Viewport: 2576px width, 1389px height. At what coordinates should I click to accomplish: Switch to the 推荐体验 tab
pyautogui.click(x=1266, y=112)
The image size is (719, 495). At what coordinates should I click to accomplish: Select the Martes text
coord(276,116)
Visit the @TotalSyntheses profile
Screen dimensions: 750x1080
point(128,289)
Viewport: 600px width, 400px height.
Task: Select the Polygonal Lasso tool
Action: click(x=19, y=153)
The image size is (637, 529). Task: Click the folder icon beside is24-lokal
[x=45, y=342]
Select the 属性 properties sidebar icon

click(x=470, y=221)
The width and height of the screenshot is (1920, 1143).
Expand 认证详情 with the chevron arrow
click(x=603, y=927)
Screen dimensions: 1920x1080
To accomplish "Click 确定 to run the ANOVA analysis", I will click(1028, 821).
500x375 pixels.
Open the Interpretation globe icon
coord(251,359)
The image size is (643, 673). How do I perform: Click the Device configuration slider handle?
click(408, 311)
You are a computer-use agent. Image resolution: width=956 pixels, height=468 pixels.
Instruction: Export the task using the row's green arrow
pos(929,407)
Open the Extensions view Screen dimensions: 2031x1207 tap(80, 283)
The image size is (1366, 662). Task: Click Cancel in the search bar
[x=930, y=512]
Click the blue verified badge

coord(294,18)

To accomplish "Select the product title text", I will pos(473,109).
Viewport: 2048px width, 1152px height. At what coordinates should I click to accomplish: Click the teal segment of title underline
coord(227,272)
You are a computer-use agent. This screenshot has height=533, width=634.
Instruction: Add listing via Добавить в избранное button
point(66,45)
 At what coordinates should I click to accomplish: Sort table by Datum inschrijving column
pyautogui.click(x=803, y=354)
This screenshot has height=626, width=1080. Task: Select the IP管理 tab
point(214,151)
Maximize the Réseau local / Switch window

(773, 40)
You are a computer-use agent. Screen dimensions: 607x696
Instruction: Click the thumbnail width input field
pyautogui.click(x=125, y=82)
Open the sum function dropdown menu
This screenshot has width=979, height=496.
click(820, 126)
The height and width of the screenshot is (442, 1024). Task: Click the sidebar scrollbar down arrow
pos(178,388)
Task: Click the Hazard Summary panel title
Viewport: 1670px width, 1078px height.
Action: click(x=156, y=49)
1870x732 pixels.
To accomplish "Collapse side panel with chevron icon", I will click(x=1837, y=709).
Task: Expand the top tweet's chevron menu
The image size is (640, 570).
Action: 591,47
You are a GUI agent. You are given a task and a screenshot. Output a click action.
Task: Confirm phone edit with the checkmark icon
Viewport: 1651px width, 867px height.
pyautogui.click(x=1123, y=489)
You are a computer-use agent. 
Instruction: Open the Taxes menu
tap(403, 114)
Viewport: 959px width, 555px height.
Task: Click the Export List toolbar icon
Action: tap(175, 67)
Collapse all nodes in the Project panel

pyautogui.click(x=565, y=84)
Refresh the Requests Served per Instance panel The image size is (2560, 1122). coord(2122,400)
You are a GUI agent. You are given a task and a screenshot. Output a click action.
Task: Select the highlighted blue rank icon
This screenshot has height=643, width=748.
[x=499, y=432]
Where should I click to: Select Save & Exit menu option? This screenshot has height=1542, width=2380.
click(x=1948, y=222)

--- TO BE DONE ---
What do you get when you print out the material again line by line, from the very start through the line holding "coord(294,18)", with that line included and nothing past it?

--- SOLUTION FOR THIS PROBLEM ---
Viewport: 2576px width, 1389px height. At what coordinates should I click to accomplish: Switch to the 推荐体验 tab
pyautogui.click(x=1266, y=112)
The image size is (719, 495). At what coordinates should I click to accomplish: Select the Martes text
coord(276,116)
Visit the @TotalSyntheses profile
Screen dimensions: 750x1080
point(128,289)
Viewport: 600px width, 400px height.
Task: Select the Polygonal Lasso tool
Action: click(x=19, y=153)
The image size is (637, 529). Task: Click the folder icon beside is24-lokal
[x=45, y=342]
Select the 属性 properties sidebar icon

click(x=470, y=221)
The width and height of the screenshot is (1920, 1143).
Expand 认证详情 with the chevron arrow
click(x=603, y=927)
Screen dimensions: 1920x1080
To accomplish "Click 确定 to run the ANOVA analysis", I will click(1028, 821).
500x375 pixels.
Open the Interpretation globe icon
coord(251,359)
The image size is (643, 673). How do I perform: Click the Device configuration slider handle?
click(408, 311)
You are a computer-use agent. Image resolution: width=956 pixels, height=468 pixels.
Instruction: Export the task using the row's green arrow
pos(929,407)
Open the Extensions view Screen dimensions: 2031x1207 tap(80, 283)
The image size is (1366, 662). Task: Click Cancel in the search bar
[x=930, y=512]
Click the blue verified badge

coord(294,18)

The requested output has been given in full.